On 14 December 1991, four explosive devices were planted by the Provisional Irish Republican Army (IRA). The bombs were discovered and defused before they could have been detonated.

On 6 November 2012, six people on three motorbikes entered the shopping centre and smashed in the windows at jewellers Fraser Hart. An estimated £2m worth of jewellery was stolen.

Brent Cross Cricklewood development

Brent Cross Cricklewood is a planned new town centre development in Hendon and Cricklewood. The development is planned to cost around £4.5 billion to construct and will include 7,500 homes, 4,000,000 sq ft (370,000 m2) of offices, four parks, transport improvements and a 592,000 sq ft (55,000 m2) extension of Brent Cross Shopping Centre. The developers of the scheme are Hammerson and Standard Life.
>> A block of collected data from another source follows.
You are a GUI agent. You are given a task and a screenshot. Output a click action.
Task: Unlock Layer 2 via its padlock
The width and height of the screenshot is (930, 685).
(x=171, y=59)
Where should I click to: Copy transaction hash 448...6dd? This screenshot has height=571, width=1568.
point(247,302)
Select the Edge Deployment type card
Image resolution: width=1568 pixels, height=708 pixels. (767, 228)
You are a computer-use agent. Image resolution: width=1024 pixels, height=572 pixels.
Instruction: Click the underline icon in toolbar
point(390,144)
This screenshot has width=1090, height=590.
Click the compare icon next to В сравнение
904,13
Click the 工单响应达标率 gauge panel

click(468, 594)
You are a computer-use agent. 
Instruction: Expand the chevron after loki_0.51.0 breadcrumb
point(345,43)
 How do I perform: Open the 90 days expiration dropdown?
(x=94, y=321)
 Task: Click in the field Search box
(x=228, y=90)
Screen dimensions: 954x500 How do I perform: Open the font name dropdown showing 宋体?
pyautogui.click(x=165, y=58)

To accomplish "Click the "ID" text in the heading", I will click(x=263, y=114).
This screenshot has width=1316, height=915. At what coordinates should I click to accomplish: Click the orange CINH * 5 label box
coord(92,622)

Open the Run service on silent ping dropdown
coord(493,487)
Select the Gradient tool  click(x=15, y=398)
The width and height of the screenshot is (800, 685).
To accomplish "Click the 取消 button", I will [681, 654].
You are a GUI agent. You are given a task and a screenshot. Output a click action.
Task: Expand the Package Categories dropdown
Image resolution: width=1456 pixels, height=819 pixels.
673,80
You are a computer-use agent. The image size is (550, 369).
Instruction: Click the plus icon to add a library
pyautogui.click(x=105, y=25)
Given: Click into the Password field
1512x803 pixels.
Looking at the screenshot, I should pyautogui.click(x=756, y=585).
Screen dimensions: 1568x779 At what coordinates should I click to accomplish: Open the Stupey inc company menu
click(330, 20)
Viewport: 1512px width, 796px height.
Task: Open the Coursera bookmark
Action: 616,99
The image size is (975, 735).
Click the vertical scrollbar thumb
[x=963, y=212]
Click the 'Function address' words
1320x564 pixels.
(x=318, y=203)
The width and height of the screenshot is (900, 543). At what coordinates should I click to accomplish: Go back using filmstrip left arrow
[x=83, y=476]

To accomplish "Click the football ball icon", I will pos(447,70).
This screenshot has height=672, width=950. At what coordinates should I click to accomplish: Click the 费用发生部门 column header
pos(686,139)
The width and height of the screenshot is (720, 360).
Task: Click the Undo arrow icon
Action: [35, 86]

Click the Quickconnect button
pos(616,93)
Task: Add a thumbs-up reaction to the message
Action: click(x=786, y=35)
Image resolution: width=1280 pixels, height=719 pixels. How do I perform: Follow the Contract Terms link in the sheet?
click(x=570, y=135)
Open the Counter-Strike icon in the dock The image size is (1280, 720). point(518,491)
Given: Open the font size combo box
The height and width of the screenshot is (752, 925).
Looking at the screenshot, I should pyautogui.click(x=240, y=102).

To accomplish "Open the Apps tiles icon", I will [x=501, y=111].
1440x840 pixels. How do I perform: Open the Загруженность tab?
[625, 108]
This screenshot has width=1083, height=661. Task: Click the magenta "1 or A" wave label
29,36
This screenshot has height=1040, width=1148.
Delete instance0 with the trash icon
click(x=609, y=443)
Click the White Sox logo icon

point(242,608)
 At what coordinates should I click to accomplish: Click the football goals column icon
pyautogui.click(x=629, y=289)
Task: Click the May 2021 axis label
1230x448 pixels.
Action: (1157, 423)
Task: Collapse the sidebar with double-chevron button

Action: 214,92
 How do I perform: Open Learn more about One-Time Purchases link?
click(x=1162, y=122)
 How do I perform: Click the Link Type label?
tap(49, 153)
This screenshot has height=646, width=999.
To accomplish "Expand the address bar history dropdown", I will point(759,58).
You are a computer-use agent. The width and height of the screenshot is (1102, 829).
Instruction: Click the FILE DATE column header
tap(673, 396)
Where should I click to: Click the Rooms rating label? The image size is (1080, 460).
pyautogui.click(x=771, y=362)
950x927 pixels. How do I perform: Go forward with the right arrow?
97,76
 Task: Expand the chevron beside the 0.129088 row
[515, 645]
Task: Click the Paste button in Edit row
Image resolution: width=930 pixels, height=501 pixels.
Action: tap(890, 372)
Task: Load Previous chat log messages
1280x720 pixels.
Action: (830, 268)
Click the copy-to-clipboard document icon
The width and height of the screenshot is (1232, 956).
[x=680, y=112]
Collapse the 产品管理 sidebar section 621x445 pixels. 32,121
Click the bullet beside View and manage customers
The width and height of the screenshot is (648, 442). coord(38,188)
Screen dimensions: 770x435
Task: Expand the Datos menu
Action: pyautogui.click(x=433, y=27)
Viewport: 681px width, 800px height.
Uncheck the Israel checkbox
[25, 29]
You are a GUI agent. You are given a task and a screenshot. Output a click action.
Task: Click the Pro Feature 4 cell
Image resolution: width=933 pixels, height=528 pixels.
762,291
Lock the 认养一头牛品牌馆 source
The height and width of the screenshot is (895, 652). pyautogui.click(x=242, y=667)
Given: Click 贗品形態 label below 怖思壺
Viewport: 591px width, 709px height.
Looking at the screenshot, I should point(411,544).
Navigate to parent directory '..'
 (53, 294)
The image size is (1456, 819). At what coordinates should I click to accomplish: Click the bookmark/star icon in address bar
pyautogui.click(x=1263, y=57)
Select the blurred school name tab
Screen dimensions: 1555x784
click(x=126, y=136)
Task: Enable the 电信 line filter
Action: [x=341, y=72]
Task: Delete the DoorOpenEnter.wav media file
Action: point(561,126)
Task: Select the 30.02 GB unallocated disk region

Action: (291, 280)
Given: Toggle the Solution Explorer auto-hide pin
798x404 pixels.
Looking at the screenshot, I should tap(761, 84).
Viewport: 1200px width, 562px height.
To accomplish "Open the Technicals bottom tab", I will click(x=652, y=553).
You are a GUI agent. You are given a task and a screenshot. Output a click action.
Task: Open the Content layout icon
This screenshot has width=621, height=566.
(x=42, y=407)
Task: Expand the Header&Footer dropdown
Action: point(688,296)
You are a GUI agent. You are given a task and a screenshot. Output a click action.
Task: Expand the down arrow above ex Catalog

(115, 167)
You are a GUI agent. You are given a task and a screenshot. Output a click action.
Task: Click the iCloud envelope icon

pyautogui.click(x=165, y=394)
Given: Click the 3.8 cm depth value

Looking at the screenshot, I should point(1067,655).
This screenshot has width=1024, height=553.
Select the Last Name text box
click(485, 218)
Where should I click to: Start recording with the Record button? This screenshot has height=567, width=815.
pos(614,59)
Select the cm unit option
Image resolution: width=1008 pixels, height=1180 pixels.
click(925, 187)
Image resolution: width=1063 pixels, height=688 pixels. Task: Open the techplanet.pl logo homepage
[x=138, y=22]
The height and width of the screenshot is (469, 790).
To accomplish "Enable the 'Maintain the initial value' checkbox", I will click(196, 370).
Construction is planned to start in 2018 and be completed in 2021-22.

Transport

The London Underground stations nearest to the shopping centre are Brent Cross and Hendon Central, both on the Northern line. According to the council, both "feel very remote and lack adequate pedestrian links and signage", and the 10 to 15-minute walks are through "a hostile pedestrian environment.".

The bus station adjacent to the shopping centre is served by 13 bus routes. It is open 24 hours a day and when the shopping centre is closed a cash machine, some phone boxes and drinks and confectionery machines remain accessible.

Proposed Transport Improvements

Transport schemes have been proposed involving Brent Cross, as part of, or concurrent to, the Brent Cross Cricklewood development. These include

  • measures promoted by the Brent Cross Cricklewood developers but the subjects of objections to their planning application, including
  • a new railway station on the Thameslink line
  • new bridges over the A406 North Circular, but the removal of another bridge
  • moving the bus station closer to the A406 North Circular
  • significant changes to the road network within and around the development.
  • the West London Orbital underground railway, promoted by the West London Business group
  • the FastBus limited-stop bus service (to reach Brent Cross in a second phase), promoted by - the Park Royal Partnership business group, London Borough of Brent and London Borough of Ealing
  • the North and West London Light railway, promoted by the London Group of the Campaign for Better Transport (UK), to link Brent Cross, Wembley, Ealing Broadway, West Hampstead, Colindale and Finchley Central.